Italy, largely at Interior Minister Matteo Salvini's direction over the last year, has demonstrated it will no longer tolerate the status quo, taking a tough line on NGO rescue ships / © AFP/File
Italy's interior minister, Matteo Salvini, said his government's position was unchanged after emergency EU talks in Helsinki on Wednesday to try and end the Mediterranean migrant rescue crisis.
EU interior ministers gathered over dinner to debate an initiative, reportedly launched by France and Germany, to form a group of countries willing to systematically admit migrants whenever they disembark from rescue ships between now and October.

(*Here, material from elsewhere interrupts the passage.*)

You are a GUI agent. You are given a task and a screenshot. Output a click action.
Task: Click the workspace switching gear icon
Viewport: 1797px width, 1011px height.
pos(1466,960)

However, in a tweet after the dinner, Salvini wrote: "While France and Germany continue to want Italy to be one of the very few landing countries, we are working on a solid Mediterranean axis which wants to change the rules and crush human trafficking," Salvini tweeted.
Earlier in the day Salvini also met his Maltese counterpart, Michael Farrugia, to discuss migration.
Italy's populist government has refused to allow ships carrying people saved from the sea to dock as long as too few EU countries promise to regularly admit such migrants.
The proposal debated at dinner in the Finnish capital called for "a more predictable and efficient temporary solidarity mechanism," according to a draft obtained by AFP.
EU officials said so far at least six of the 28 EU countries including France and Germany were willing to join the scheme.
But they conceded this number might not be enough to persuade Italy to allow rescue ships to dock in its ports.
The scheme is "to ensure the swift and dignified disembarkation of migrants rescued at sea by private vessels in the closest safe harbour," the draft added.
Participating countries will contribute through October "to the reception of asylum-seekers rescued at sea by private vessels in the Central Mediterranean."
It said the European Commission, the EU's executive arm, will coordinate to ensure rescued migrants disembark in harbours of EU countries on the central Mediterranean route, which include Italy and Malta.
The countries will "ensure the relocation of those applying for international protection to our national territories is achieved as fast as possible," according to the draft.
Earlier in the evening, Finnish Interior Minister Maria Ohisalo told reporters that Wednesday's discussions were "only the start" of a process to find a way out of the deadlock.
- Elusive reform -
Refugee and migrant arrivals on Europe's southern shores have dropped off sharply since 2015, but the issue is still a hot political topic dividing Europe's capitals.
Decrying previous "ad hoc" efforts, Ohisalo called earlier this week for "shared responsibility involving a sufficiently large number of member states."
A European official told AFP on condition of anonymity that the dinner was to devise a mechanism "to avoid a political or humanitarian crisis over summer."
EU migration commissioner Dimitris Avramopoulous was due to attend the talks.
"We need temporary arrangements following disembarkation," Avramopoulous tweeted.
He said these "can serve as a bridge until the completion of the reform of the Common European Asylum System," which has been elusive since the 2015 crisis.
Under current rules, asylum-seekers must be processed in the countries where they arrive. Frontline states like Italy, Malta and Greece say this puts an unfair burden on them.
Italy, largely at Salvini's direction over the last year, has demonstrated it will no longer tolerate the status quo.
It has taken a tough line on NGO rescue ships attempting to dock with rescued migrants and refugees, two of which recently made forced landings.